— START —
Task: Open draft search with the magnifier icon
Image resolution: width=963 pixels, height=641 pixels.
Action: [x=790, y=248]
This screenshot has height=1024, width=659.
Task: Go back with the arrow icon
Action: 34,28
— END —
Copy the data above without any changes.

Task: Open draft search with the magnifier icon
Image resolution: width=963 pixels, height=641 pixels.
Action: [x=790, y=248]
This screenshot has height=1024, width=659.
Task: Go back with the arrow icon
Action: 34,28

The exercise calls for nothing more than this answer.